One Plus One was published by Michael Joseph (Penguin) in 2014, following the massive success of Me Before You and consolidating Moyes’s position as one of the UK’s bestselling novelists. The novel is lighter than its predecessor — a romantic comedy rather than a tragedy — but shares its interest in class difference and the assumptions people make about each other based on economic circumstance.

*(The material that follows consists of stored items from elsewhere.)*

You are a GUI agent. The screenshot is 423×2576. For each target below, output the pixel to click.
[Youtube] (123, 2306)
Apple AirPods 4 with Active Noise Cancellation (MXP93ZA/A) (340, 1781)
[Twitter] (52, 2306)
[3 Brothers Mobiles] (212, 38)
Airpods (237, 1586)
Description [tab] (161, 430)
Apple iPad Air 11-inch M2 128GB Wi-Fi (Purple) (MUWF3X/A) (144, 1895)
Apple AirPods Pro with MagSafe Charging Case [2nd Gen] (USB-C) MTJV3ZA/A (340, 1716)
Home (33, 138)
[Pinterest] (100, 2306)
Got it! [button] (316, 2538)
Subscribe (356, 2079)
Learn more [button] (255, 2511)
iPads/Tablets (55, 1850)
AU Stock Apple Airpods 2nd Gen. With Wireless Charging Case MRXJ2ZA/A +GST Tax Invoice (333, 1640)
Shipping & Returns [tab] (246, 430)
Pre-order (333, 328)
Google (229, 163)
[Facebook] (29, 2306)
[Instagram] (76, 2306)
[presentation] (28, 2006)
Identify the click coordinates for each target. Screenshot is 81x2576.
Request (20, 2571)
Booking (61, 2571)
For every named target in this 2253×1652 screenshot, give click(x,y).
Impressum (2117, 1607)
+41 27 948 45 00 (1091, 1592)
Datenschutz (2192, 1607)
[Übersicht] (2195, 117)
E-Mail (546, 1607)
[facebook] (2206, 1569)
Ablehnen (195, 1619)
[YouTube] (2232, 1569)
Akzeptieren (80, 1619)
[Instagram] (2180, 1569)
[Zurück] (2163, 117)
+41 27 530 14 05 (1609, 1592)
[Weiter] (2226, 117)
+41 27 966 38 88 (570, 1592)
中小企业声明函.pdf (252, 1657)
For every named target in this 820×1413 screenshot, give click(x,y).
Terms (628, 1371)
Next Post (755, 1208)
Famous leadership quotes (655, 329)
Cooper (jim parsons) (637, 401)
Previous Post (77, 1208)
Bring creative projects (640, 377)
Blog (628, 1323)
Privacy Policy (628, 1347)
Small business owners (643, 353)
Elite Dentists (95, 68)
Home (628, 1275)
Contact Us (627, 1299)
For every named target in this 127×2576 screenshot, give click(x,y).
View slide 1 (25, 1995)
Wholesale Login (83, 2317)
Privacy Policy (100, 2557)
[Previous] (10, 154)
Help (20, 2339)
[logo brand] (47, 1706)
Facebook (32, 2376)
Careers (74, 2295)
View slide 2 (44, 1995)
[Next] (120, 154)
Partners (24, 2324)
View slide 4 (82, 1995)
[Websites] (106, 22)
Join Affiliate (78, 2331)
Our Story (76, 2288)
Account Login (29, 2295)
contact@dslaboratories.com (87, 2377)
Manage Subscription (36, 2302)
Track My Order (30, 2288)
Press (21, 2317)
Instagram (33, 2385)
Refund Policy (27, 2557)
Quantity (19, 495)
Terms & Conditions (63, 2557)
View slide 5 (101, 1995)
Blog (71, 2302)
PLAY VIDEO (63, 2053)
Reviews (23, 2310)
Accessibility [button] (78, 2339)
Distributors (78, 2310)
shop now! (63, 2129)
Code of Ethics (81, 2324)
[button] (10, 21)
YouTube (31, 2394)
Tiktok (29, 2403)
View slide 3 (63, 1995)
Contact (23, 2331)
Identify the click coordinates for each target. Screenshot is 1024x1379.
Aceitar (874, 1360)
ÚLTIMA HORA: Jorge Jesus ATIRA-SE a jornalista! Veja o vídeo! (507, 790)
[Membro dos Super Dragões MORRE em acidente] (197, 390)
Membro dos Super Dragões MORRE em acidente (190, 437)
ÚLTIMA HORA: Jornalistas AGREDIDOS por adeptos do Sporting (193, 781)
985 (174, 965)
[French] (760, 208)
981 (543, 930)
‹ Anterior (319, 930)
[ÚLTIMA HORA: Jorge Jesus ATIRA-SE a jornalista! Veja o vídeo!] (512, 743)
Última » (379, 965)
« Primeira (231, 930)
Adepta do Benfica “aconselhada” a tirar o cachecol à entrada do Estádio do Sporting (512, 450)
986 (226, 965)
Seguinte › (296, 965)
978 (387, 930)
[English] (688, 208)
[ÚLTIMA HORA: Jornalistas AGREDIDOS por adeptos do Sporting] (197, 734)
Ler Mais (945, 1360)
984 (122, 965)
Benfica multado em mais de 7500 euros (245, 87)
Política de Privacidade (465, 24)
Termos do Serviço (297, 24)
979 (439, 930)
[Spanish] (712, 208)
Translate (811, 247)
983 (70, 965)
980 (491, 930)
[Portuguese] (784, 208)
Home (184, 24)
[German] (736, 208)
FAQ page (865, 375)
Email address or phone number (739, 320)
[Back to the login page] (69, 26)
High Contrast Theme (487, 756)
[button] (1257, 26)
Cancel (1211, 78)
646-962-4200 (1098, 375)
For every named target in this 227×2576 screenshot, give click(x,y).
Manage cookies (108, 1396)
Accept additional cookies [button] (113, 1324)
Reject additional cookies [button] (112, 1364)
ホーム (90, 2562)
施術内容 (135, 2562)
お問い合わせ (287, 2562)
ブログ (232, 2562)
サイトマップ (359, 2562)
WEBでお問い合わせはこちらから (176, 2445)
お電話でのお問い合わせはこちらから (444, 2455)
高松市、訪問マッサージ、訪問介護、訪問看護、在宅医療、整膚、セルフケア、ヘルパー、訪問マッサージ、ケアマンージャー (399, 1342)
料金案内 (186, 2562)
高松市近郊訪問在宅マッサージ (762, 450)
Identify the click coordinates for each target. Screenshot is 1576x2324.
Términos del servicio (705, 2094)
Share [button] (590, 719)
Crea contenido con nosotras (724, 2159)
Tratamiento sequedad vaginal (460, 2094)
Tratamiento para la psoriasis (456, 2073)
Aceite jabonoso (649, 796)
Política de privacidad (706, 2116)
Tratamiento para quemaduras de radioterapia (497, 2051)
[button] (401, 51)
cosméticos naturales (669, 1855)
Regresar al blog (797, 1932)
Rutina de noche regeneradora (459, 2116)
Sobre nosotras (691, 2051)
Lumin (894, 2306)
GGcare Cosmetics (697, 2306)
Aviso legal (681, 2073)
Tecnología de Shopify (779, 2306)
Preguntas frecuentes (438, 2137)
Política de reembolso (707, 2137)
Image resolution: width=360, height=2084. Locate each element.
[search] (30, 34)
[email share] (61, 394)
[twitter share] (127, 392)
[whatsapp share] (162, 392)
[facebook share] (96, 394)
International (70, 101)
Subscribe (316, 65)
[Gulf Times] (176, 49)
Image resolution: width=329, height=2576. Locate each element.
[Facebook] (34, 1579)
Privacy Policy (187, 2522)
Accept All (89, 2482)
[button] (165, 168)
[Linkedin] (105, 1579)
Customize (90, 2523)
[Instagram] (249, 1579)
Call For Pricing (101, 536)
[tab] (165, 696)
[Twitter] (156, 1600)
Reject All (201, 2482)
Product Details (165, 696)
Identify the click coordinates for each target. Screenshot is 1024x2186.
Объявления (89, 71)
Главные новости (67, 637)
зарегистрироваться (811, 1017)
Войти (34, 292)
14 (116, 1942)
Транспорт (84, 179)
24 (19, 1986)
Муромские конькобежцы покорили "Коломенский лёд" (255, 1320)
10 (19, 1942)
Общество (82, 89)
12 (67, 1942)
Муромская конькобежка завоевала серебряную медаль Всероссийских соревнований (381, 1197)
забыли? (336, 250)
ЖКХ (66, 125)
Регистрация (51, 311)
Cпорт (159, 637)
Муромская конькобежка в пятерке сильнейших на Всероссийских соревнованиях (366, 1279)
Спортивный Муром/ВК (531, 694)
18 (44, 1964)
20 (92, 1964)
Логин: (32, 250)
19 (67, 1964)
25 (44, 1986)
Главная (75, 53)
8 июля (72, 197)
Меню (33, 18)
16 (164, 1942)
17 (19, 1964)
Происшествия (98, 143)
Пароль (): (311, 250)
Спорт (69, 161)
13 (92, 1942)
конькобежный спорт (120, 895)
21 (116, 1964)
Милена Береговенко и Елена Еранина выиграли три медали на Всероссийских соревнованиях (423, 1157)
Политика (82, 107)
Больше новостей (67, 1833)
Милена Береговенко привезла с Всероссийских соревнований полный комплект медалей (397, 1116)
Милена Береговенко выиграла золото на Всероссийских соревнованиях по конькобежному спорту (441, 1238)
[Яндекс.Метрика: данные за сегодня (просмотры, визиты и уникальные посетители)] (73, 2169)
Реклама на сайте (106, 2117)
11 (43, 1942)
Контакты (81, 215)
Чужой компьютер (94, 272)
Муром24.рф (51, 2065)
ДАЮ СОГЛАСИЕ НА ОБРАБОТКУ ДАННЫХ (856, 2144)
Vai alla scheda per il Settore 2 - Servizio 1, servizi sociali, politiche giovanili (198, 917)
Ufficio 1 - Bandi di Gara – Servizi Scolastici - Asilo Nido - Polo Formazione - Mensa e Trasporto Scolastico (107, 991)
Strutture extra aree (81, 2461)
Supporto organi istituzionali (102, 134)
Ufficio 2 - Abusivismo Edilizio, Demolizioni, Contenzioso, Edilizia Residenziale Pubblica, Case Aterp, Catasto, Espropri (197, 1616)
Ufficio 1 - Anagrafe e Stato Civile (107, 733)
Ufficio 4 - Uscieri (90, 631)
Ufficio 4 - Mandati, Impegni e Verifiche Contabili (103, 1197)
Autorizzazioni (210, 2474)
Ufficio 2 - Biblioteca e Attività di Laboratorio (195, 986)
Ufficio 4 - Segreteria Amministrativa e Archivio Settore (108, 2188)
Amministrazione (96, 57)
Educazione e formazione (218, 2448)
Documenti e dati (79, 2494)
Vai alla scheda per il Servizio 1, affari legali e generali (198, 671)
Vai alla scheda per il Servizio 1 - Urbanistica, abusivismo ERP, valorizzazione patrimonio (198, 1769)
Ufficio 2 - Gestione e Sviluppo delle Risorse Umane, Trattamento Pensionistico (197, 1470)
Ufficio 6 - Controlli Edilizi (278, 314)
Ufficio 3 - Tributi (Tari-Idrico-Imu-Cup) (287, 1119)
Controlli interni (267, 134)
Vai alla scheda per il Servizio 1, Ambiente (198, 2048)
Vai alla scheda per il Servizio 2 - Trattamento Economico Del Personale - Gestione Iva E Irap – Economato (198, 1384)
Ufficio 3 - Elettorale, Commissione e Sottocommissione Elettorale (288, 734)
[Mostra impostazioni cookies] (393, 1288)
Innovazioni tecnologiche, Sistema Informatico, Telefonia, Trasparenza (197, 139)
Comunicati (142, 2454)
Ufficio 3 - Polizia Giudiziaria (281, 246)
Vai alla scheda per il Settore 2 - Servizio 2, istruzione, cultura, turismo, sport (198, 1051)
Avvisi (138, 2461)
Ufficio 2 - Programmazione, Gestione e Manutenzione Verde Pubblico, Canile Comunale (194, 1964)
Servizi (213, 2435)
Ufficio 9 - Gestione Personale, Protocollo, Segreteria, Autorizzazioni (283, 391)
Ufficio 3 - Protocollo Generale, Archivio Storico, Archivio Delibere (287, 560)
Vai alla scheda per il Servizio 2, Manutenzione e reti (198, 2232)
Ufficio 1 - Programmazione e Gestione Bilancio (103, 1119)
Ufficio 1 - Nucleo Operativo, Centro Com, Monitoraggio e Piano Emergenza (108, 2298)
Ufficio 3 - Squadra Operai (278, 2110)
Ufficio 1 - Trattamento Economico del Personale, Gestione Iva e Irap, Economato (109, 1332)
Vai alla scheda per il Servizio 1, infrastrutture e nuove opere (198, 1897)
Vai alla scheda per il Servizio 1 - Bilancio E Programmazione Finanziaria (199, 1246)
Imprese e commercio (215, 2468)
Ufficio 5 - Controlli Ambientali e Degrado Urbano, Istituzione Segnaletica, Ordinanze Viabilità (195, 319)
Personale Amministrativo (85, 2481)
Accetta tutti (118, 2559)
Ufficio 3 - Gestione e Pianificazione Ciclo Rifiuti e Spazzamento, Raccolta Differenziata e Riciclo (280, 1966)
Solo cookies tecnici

Jess Thomas is a single mother holding down two cleaning jobs to support her children: Tanzie (a mathematical prodigy who has won a place at a competition in Scotland but whose bus fare Jess cannot afford) and Nicky (a bullied stepson who retreats into his blog). Ed Nicholls is a tech entrepreneur facing an insider trading investigation, hiding out in a coastal cottage where Jess happens to clean. When Jess’s ancient car breaks down, Ed impulsively offers them a ride — and a road trip begins that nobody planned.
The class dynamics are handled with characteristic directness: Ed has never thought about money because he has always had it; Jess thinks about nothing else because she never has enough. Their mutual incomprehension is initially comic (Ed doesn’t understand that a £20 lunch is two days’ food budget for Jess) and gradually becomes revelatory — each forced to see the world through the other’s economic reality.
The road-trip structure provides Moyes’s characteristic blend of comedy (breakdowns, wrong turns, disastrous motels) and emotional revelation (confessions forced by proximity, intimacy created by shared adversity).
Collecting One Plus One
First edition (Michael Joseph / Penguin, London, 2014): Cloth binding, dust jacket.